Die PAS Immobilien GmbH aus Pfungstadt befindet sich in einem vorläufigen Insolvenzverfahren. Das Amtsgericht Darmstadt hat am 4. August 2026 um 16:00 Uhr die vorläufige Insolvenzverwaltung angeordnet. Das Verfahren wird unter dem Aktenzeichen 9 IN 623/26 geführt.
Betroffen ist die PAS Immobilien GmbH mit Sitz in der An der Tuchbleiche 16, 64319 Pfungstadt. Die Gesellschaft ist im Handelsregister des Amtsgerichts Darmstadt unter der Nummer HRB 96221 eingetragen. Geschäftsführer sind Hidayet Tekneci und Mehmet Afsin.

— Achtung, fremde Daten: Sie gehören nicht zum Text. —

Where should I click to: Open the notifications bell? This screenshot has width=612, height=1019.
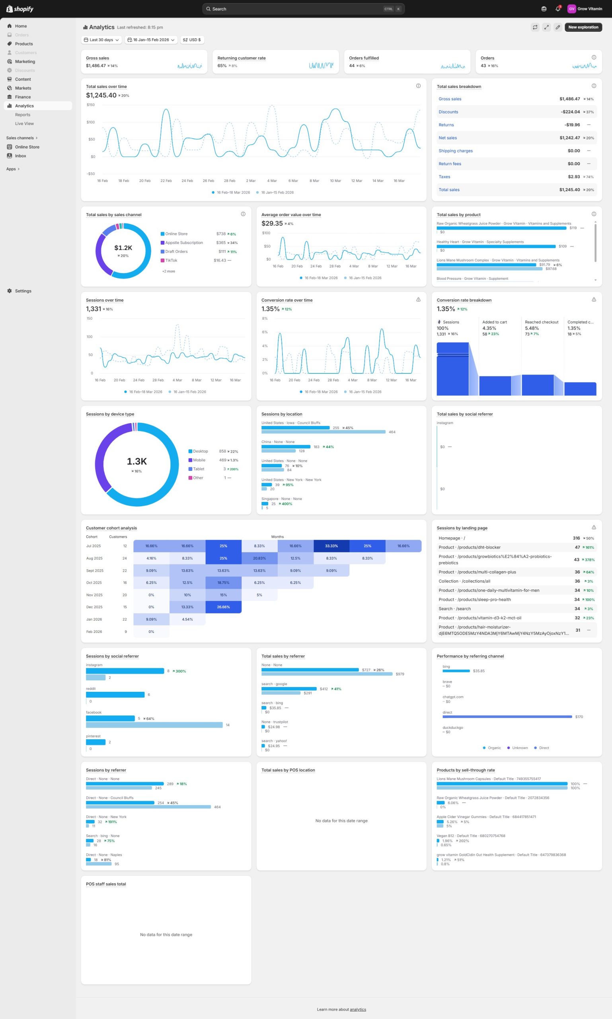pos(558,9)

Zum vorläufigen Insolvenzverwalter bestellte das Gericht Emil Eminov von der Kanzlei Voigt Salus Rechtsanwälte und Insolvenzverwaltung in Frankfurt am Main. Gleichzeitig ordnete das Insolvenzgericht einen Zustimmungsvorbehalt an. Damit dürfen die Geschäftsführer über Vermögensgegenstände der Gesellschaft nur noch mit Zustimmung des vorläufigen Insolvenzverwalters verfügen. Außerdem wurden Schuldner der Gesellschaft angewiesen, Zahlungen ausschließlich unter Beachtung der gerichtlichen Anordnung zu leisten. Der vorläufige Insolvenzverwalter erhielt die Befugnis, Bankguthaben und offene Forderungen einzuziehen sowie eingehende Gelder entgegenzunehmen.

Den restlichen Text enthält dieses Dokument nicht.